Zebercet is drieëndertig en baat in een niet nader genoemde provincieplaats in het zuidwesten van Turkije een gammel hotel met amper negen kamers uit. Het aftands gebouw behoorde ooit toe aan zijn aan lager wal geraakte grootvader. Het bed waarin hij werd geboren staat nog steeds in een van de kamers. Zijn schimmig cliënteel bestaat uit landbouwers, militairen, marktkramers, rondreizende acteurs, veetelers, studenten, prostituees en minnaars-voor-één-nacht. Zebercet is vervreemd van de kleine stadsgemeenschap en heeft geen vrienden. Hij verlaat nauwelijks het hotel, een schuiloord waar hij zich veilig voelt. Hij teert op routine: elke dag staat hij op om zes uur ’s morgens, om zeven uur drinkt hij thee met één suikerklontje, gaat om de vier weken naar de kapper, om de zes maanden naar het badhuis en botviert bijna dagelijks zijn lusten op de dienstmeid Zeynep, die sinds haar zeventiende na een mislukt verstandshuwelijk bij hem inwoont.
 
Zebercets monotoon bestaan wordt abrupt doorprikt wanneer een knappe vrouw — ‘de vrouw die met de vertraagde trein uit Ankara was gekomen’ — voor één nacht zijn gaste is. Hoewel haar verblijf kort is en ze nauwelijks contact heeft met Zebercet, raakt hij door haar geobsedeerd. Wanneer ze de volgende ochtend vertrekt, vertelt ze hem dat ze familie op het platteland gaat bezoeken en over een week zal terugkomen om in het hotel te overnachten. Het boek start drie dagen na haar vertrek. Om er bij haar terugkeer piekfijn uit te zien, scheert Zebercet zijn snor af en koopt hij nieuwe kleren. De kamer waarin zij sliep weigert hij nog te verhuren. Sterker nog, hij maakt er een soort schrijn van: hij gaat er slapen, ververst de lakens niet, minnekoost de trui en handdoek die ze achterliet, masturbeert er en fantaseert over een lichamelijke vereniging met de vrouw. De sfeer wordt steeds beklemmender en dreigender. De afdaling naar de totale zinsverbijstering is ingezet.
 
Na een week is de vrouw niet terug, maanden later evenmin. Zebercets irrationele obsessie neemt de overhand. Wanneer hij het kopje waaruit de vrouw haar thee dronk per ongeluk breekt, gaat hij door de rooie. Hij pleegt een moord en heeft brandend van gewetenswroeging een soort visioen waarin hij terechtgesteld wordt voor het doden van de kat die in het hotel woont. Hij sluit voor onbepaalde tijd het hotel en trekt er op uit, tegen al zijn gewoontes in. Bij een hanengevecht maakt hij kennis met een jongeman die hem meelokt naar de bioscoop. Daar ontstaat een flirtpartij, maar Zebercet panikeert en druipt af naar het hotel. De lezer zit vanaf dan midden in Zebercets duizelingwekkende koortsdroom, die onafwendbaar afstevent op een dramatisch einde.

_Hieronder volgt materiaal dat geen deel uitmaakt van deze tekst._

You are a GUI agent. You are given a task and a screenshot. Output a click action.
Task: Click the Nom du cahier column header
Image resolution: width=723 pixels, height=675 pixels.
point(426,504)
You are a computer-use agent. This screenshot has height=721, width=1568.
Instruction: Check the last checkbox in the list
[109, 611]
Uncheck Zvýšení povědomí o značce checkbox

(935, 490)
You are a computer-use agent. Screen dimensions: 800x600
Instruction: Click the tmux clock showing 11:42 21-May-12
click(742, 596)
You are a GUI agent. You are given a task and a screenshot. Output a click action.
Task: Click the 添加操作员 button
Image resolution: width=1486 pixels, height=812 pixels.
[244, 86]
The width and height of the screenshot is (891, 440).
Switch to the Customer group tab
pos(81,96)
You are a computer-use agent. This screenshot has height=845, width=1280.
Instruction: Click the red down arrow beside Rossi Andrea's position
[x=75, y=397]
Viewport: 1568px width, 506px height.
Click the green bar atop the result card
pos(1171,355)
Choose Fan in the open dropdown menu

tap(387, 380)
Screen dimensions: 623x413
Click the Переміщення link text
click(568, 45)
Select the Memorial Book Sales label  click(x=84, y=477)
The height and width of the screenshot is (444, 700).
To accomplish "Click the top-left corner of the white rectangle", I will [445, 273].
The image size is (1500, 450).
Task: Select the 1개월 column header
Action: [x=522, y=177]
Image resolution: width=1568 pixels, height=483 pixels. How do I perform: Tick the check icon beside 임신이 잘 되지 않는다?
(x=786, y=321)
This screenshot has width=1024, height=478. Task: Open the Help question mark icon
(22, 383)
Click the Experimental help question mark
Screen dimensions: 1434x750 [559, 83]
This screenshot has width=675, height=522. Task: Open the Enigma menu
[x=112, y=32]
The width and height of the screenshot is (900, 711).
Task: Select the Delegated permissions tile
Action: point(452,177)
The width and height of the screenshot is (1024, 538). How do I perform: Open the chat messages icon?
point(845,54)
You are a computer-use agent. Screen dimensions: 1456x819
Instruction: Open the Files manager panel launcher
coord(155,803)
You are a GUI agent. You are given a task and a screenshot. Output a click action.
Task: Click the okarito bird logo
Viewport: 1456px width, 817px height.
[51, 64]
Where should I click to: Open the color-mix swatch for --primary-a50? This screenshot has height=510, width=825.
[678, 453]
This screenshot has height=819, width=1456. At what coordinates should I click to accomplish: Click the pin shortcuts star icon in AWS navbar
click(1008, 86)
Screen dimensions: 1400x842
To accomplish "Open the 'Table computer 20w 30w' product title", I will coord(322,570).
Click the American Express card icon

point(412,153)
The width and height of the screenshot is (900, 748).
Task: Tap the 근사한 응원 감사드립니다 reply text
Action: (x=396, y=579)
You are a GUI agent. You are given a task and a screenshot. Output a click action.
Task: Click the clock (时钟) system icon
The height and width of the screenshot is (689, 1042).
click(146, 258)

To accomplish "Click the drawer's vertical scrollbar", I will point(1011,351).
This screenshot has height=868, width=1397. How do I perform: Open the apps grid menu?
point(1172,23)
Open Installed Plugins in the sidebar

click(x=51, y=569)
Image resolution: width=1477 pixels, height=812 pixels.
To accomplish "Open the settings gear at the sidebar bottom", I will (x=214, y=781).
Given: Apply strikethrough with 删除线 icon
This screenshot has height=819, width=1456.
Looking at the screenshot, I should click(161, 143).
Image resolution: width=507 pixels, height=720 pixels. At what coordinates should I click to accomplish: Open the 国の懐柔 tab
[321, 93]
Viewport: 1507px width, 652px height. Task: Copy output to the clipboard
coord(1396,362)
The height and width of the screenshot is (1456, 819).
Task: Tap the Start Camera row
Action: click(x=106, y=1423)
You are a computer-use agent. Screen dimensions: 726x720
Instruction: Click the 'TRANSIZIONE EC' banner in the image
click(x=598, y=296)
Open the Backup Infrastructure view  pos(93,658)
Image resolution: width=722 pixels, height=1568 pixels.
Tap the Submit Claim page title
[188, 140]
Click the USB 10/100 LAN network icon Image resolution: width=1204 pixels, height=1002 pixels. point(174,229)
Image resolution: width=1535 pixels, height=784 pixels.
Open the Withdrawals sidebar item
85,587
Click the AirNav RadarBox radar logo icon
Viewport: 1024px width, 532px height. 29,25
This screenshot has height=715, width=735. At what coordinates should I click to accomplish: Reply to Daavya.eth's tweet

De verteltrant houdt gelijke tred met Zebercets mentale staat: er flitsen glimpen van een noodlottige familiale ondergang voorbij, wrange fragmenten van geweld, flarden van herinnerde dialogen en oprispingen van onverwerkte seksuele trauma’s. De narratieve draden die de roman samenhouden beginnen langzamerhand te ontrafelen. Het meer traditionele proza maakt mondjesmaat plaats voor een modernistisch getinte stijl, aangejaagd door hitsige streams of consciousness en een ontregelende mengeling van verbeelding, dromen en werkelijkheid.
 
Die beklijvende disruptie bereikt Atılgan aan de hand van talrijke vormelijke experimenten. Zo gebruikt hij in de openingspagina’s ronde, vierkante en punthaken om verschillende niveaus in de verteltijd aan te duiden. Of introduceert hij de diverse plaatsen delict en personages in korte paragrafen waarboven hij koppen in hoofdletters zet. Wanneer de waanzin overheerst laat Atılgan de syntax geleidelijk ontsporen: interpunctie en hoofdletters verdwijnen, het perspectief wijzigt van een alwetende verteller naar een ik-verteller en het aanvankelijk objectief register van de vertelinstantie verandert in een broeierige, verinnerlijkte telegramstijl (en komt in cursief te staan).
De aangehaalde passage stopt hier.